PROBLEM DETAILS.
Quote the data verbatim, between the lines holding "Click the browser" and "(x=503, y=224)", inclusive.

THE RECORDS.
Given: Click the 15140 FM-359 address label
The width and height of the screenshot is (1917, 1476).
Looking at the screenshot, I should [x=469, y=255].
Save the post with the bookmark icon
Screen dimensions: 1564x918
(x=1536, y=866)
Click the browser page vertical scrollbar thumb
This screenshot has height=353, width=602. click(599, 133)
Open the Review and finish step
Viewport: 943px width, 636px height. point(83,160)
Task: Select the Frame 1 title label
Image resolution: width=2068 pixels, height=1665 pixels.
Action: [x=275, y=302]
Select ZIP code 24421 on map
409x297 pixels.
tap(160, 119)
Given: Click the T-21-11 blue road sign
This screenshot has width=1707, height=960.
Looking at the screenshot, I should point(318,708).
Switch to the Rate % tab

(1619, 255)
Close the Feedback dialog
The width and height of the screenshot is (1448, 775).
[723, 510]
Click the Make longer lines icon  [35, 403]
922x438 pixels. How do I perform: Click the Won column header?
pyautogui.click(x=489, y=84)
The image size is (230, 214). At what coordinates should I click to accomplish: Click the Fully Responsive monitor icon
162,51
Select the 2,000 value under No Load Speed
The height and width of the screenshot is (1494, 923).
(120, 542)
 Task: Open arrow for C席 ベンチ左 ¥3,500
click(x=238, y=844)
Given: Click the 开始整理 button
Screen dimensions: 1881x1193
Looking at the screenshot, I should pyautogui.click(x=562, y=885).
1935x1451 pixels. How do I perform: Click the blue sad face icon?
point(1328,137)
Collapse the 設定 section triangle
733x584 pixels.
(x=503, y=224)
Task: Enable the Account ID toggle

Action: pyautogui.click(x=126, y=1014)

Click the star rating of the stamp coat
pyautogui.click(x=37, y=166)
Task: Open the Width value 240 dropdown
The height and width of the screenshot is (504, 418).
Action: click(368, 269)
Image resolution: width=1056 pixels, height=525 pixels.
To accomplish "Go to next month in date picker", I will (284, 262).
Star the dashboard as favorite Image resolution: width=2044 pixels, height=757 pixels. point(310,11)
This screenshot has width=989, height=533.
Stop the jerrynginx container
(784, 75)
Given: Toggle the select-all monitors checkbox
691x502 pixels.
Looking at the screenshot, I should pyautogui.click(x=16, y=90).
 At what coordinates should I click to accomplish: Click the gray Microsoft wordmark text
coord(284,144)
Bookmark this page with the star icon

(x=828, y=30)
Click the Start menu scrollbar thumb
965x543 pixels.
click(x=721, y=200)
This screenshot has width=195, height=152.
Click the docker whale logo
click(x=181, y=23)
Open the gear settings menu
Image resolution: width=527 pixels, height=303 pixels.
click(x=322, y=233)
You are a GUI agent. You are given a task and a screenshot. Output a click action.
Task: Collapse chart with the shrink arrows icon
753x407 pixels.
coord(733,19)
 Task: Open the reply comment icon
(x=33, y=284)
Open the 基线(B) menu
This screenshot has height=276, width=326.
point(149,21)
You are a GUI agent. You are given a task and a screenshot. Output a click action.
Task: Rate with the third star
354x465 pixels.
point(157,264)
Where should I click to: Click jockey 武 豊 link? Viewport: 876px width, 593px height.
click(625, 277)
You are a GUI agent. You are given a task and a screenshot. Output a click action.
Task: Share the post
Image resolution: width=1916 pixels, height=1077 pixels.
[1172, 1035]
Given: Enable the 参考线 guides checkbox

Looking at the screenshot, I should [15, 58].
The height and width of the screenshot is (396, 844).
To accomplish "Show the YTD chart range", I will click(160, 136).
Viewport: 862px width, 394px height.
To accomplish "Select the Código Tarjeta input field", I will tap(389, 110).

CORRECT OUTPUT.
Click the browser page vertical scrollbar thumb
This screenshot has height=353, width=602. click(599, 133)
Open the Review and finish step
Viewport: 943px width, 636px height. point(83,160)
Task: Select the Frame 1 title label
Image resolution: width=2068 pixels, height=1665 pixels.
Action: [x=275, y=302]
Select ZIP code 24421 on map
409x297 pixels.
tap(160, 119)
Given: Click the T-21-11 blue road sign
This screenshot has width=1707, height=960.
Looking at the screenshot, I should point(318,708).
Switch to the Rate % tab

(1619, 255)
Close the Feedback dialog
The width and height of the screenshot is (1448, 775).
[723, 510]
Click the Make longer lines icon  [35, 403]
922x438 pixels. How do I perform: Click the Won column header?
pyautogui.click(x=489, y=84)
The image size is (230, 214). At what coordinates should I click to accomplish: Click the Fully Responsive monitor icon
162,51
Select the 2,000 value under No Load Speed
The height and width of the screenshot is (1494, 923).
(120, 542)
 Task: Open arrow for C席 ベンチ左 ¥3,500
click(x=238, y=844)
Given: Click the 开始整理 button
Screen dimensions: 1881x1193
Looking at the screenshot, I should pyautogui.click(x=562, y=885).
1935x1451 pixels. How do I perform: Click the blue sad face icon?
point(1328,137)
Collapse the 設定 section triangle
733x584 pixels.
(x=503, y=224)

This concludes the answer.